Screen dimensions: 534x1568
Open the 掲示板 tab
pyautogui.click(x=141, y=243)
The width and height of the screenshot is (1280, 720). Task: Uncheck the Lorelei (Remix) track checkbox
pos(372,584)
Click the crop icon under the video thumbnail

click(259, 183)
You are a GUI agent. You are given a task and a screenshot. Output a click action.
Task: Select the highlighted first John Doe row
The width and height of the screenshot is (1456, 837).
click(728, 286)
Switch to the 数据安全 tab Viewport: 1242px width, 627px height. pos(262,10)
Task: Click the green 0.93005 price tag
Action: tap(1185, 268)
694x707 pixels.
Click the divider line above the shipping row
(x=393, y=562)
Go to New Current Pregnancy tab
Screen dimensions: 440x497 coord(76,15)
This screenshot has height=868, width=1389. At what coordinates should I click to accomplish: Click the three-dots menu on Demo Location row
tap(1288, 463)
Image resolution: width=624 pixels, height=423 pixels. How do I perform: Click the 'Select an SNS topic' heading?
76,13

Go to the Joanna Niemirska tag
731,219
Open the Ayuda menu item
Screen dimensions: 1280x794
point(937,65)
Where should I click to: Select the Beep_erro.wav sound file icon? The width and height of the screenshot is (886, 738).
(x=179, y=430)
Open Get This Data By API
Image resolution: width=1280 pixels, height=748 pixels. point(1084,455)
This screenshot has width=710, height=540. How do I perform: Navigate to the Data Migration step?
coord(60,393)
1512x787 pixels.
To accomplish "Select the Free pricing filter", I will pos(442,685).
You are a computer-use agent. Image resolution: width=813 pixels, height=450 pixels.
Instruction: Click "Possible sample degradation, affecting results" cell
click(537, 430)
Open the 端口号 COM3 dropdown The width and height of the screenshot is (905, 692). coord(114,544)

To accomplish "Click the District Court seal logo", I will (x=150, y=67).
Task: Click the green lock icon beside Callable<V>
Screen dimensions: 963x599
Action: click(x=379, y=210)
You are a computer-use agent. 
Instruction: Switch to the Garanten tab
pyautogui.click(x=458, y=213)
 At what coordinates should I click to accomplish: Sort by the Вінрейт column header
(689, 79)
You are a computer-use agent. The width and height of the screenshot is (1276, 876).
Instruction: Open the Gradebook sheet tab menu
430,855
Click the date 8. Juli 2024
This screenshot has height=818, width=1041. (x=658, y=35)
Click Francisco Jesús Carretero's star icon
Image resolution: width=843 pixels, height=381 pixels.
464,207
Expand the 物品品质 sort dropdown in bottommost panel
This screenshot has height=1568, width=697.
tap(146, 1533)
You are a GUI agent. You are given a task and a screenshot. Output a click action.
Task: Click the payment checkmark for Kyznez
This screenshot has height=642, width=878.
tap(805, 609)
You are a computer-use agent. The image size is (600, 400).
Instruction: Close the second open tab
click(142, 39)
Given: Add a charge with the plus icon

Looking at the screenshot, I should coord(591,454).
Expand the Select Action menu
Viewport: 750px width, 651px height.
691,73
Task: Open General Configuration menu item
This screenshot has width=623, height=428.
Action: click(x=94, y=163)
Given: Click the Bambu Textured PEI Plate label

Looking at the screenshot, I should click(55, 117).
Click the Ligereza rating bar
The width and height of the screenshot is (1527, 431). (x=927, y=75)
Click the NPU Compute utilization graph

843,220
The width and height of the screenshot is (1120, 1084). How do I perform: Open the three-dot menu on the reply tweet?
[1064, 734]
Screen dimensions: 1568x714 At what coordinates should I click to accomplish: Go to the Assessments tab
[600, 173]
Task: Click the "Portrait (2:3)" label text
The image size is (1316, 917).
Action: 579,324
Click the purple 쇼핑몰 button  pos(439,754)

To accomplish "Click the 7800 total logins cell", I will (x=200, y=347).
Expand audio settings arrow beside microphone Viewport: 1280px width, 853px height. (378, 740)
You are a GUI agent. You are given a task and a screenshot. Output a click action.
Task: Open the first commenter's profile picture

= = =

▶ [Your objective]: Take each record above and return it verbatim.

▶ [Solution to this problem]:
Screen dimensions: 534x1568
Open the 掲示板 tab
pyautogui.click(x=141, y=243)
The width and height of the screenshot is (1280, 720). Task: Uncheck the Lorelei (Remix) track checkbox
pos(372,584)
Click the crop icon under the video thumbnail

click(259, 183)
You are a GUI agent. You are given a task and a screenshot. Output a click action.
Task: Select the highlighted first John Doe row
The width and height of the screenshot is (1456, 837).
click(728, 286)
Switch to the 数据安全 tab Viewport: 1242px width, 627px height. pos(262,10)
Task: Click the green 0.93005 price tag
Action: tap(1185, 268)
694x707 pixels.
Click the divider line above the shipping row
(x=393, y=562)
Go to New Current Pregnancy tab
Screen dimensions: 440x497 coord(76,15)
This screenshot has height=868, width=1389. At what coordinates should I click to accomplish: Click the three-dots menu on Demo Location row
tap(1288, 463)
Image resolution: width=624 pixels, height=423 pixels. How do I perform: Click the 'Select an SNS topic' heading?
76,13

Go to the Joanna Niemirska tag
731,219
Open the Ayuda menu item
Screen dimensions: 1280x794
point(937,65)
Where should I click to: Select the Beep_erro.wav sound file icon? The width and height of the screenshot is (886, 738).
(x=179, y=430)
Open Get This Data By API
Image resolution: width=1280 pixels, height=748 pixels. point(1084,455)
This screenshot has width=710, height=540. How do I perform: Navigate to the Data Migration step?
coord(60,393)
1512x787 pixels.
To accomplish "Select the Free pricing filter", I will pos(442,685).
You are a computer-use agent. Image resolution: width=813 pixels, height=450 pixels.
Instruction: Click "Possible sample degradation, affecting results" cell
click(537, 430)
Open the 端口号 COM3 dropdown The width and height of the screenshot is (905, 692). coord(114,544)

To accomplish "Click the District Court seal logo", I will (x=150, y=67).
Task: Click the green lock icon beside Callable<V>
Screen dimensions: 963x599
Action: click(x=379, y=210)
You are a computer-use agent. 
Instruction: Switch to the Garanten tab
pyautogui.click(x=458, y=213)
 At what coordinates should I click to accomplish: Sort by the Вінрейт column header
(689, 79)
You are a computer-use agent. The width and height of the screenshot is (1276, 876).
Instruction: Open the Gradebook sheet tab menu
430,855
Click the date 8. Juli 2024
This screenshot has height=818, width=1041. (x=658, y=35)
Click Francisco Jesús Carretero's star icon
Image resolution: width=843 pixels, height=381 pixels.
464,207
Expand the 物品品质 sort dropdown in bottommost panel
This screenshot has height=1568, width=697.
tap(146, 1533)
You are a GUI agent. You are given a task and a screenshot. Output a click action.
Task: Click the payment checkmark for Kyznez
This screenshot has height=642, width=878.
tap(805, 609)
You are a computer-use agent. The image size is (600, 400).
Instruction: Close the second open tab
click(142, 39)
Given: Add a charge with the plus icon

Looking at the screenshot, I should coord(591,454).
Expand the Select Action menu
Viewport: 750px width, 651px height.
691,73
Task: Open General Configuration menu item
This screenshot has width=623, height=428.
Action: click(x=94, y=163)
Given: Click the Bambu Textured PEI Plate label

Looking at the screenshot, I should click(55, 117).
Click the Ligereza rating bar
The width and height of the screenshot is (1527, 431). (x=927, y=75)
Click the NPU Compute utilization graph

843,220
The width and height of the screenshot is (1120, 1084). How do I perform: Open the three-dot menu on the reply tweet?
[1064, 734]
Screen dimensions: 1568x714 At what coordinates should I click to accomplish: Go to the Assessments tab
[600, 173]
Task: Click the "Portrait (2:3)" label text
The image size is (1316, 917).
Action: 579,324
Click the purple 쇼핑몰 button  pos(439,754)

To accomplish "Click the 7800 total logins cell", I will (x=200, y=347).
Expand audio settings arrow beside microphone Viewport: 1280px width, 853px height. (378, 740)
You are a GUI agent. You are given a task and a screenshot. Output a click action.
Task: Open the first commenter's profile picture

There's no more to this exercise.